◆ Exercise materials
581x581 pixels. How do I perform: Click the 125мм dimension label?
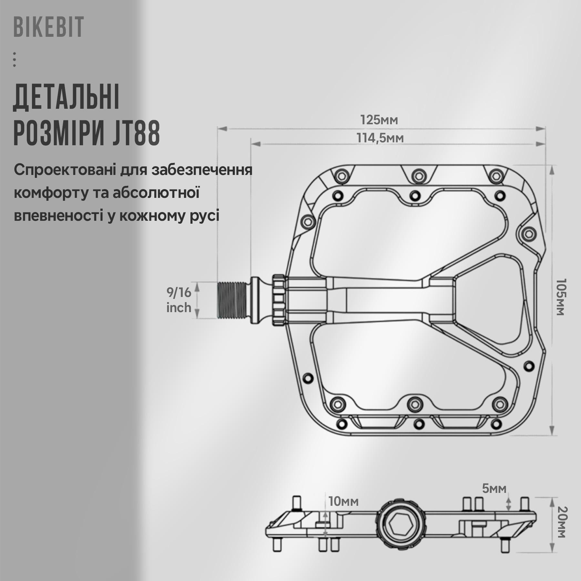379,120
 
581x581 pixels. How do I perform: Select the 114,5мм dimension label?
380,138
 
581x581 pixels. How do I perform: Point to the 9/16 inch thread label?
179,300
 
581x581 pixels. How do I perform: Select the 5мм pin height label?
494,488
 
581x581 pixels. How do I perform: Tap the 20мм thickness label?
562,526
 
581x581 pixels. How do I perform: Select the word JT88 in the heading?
136,133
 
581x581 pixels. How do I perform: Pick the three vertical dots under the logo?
15,59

◆ What needs to be done
Write out every line above again, requests included, scaling each coordinate in the answers by 2.2 and rounding to whole numbers, with halves rounded up. Keep the requests unchanged, and leave the pictures out.

◆ Written answer
581x581 pixels. How do I perform: Click the 125мм dimension label?
834,264
 
581x581 pixels. How do I perform: Select the 114,5мм dimension label?
836,304
 
581x581 pixels. How do I perform: Point to the 9/16 inch thread label?
394,660
 
581x581 pixels. How do I perform: Select the 5мм pin height label?
1087,1074
 
581x581 pixels. How do I perform: Tap the 20мм thickness label?
1236,1157
 
581x581 pixels. How do I perform: Select the word JT88 in the heading?
299,293
 
581x581 pixels. How do I perform: Pick the three vertical dots under the logo?
33,130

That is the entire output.